:: Selected text

Tommy Van Scoy (March 22, 1920 – June 9, 2005) was the owner of a chain of diamond jewelry stores along in New England and the Mid-Atlantic States.  He was also known for his odd radio commercials for his jewelry stores.  He was also a championship boxer and an amateur pilot.

Van Scoy was born March 22, 1920, in Bear Creek, Pennsylvania.   His mother died when he was 8 years old. In the 1930s his father a, former steelworker, had a difficult time finding work during the Great Depression. Young Van Scoy graduated from Coughlin High School and made money as a newspaper boy and as a shoeshiner.  Van Scoy was a Golden Gloves boxer.  In 1942 he joined the Army, where the flip of a coin ignited a new interest.

"While I was in the army, I went to San Antonio.  I with two other officers and we flipped a coin to see who would pay for the movie. I lost and the coin landed on the crystal of my watch and broke it."  He took the watch to a repair shop, and when the jeweler learned he was interested in the inner workings of the timepiece, the jeweler taught Van Scoy how to fix a watch.

::::
:: Stored rows

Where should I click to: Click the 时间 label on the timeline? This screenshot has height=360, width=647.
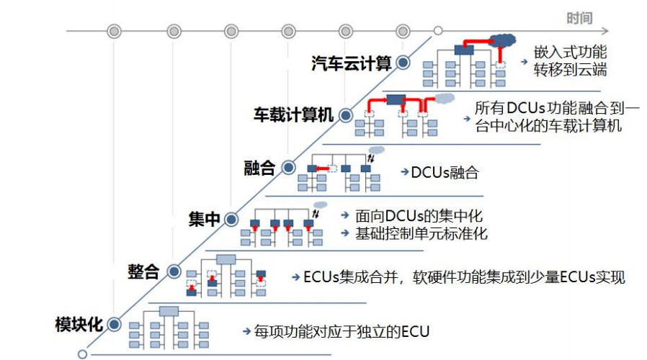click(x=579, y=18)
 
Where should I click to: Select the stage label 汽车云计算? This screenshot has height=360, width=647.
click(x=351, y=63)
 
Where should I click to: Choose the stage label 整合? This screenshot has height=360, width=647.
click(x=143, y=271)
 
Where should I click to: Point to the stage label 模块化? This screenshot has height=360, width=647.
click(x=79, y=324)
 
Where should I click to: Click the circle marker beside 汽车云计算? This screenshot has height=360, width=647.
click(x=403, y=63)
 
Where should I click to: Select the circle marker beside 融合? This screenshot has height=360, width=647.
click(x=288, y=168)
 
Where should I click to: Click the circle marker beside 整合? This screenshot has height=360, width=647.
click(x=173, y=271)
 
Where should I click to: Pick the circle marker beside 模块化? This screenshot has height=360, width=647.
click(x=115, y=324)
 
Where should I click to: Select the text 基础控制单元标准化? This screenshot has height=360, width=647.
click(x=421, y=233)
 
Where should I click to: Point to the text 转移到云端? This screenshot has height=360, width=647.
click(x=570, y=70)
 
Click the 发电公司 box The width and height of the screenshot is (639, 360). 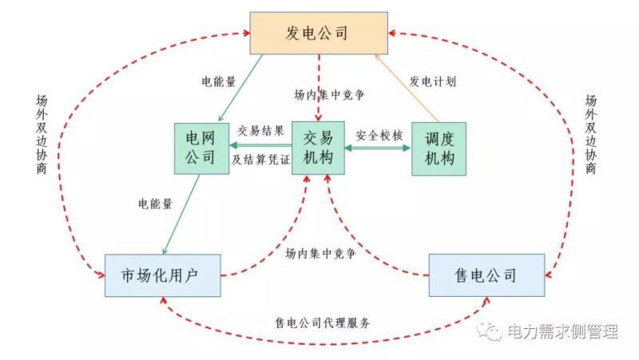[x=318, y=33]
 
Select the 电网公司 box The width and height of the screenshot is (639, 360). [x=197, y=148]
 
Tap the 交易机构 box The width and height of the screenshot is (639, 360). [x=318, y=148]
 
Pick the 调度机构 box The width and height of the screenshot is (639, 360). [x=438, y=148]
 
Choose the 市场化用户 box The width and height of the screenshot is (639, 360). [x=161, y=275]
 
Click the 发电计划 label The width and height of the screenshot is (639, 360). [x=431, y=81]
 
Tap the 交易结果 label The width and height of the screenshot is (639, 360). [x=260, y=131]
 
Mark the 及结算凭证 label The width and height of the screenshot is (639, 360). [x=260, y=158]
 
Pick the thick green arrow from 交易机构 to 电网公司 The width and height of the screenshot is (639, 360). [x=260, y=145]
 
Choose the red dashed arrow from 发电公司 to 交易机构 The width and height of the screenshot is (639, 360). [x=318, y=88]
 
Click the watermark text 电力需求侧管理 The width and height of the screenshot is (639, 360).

::::

# Exercise requirements
a. According to the text about Tommy Van Scoy, in what year did he join the Army?
b. Swap "circle marker" for "round marker" in everything from the start of the listing down to the line containing "click(x=570, y=70)", changing nothing else. Omit the pictures from your answer.

# Full answers
a. 1942

b.
Where should I click to: Click the 时间 label on the timeline? This screenshot has height=360, width=647.
click(x=579, y=18)
 
Where should I click to: Select the stage label 汽车云计算? This screenshot has height=360, width=647.
click(x=351, y=63)
 
Where should I click to: Choose the stage label 整合? This screenshot has height=360, width=647.
click(x=143, y=271)
 
Where should I click to: Point to the stage label 模块化? This screenshot has height=360, width=647.
click(x=79, y=324)
 
Where should I click to: Click the round marker beside 汽车云计算? This screenshot has height=360, width=647.
click(x=403, y=63)
 
Where should I click to: Select the round marker beside 融合? This screenshot has height=360, width=647.
click(x=288, y=168)
 
Where should I click to: Click the round marker beside 整合? This screenshot has height=360, width=647.
click(x=173, y=271)
 
Where should I click to: Pick the round marker beside 模块化? This screenshot has height=360, width=647.
click(x=115, y=324)
 
Where should I click to: Select the text 基础控制单元标准化? This screenshot has height=360, width=647.
click(x=421, y=233)
 
Where should I click to: Point to the text 转移到云端? This screenshot has height=360, width=647.
click(x=570, y=70)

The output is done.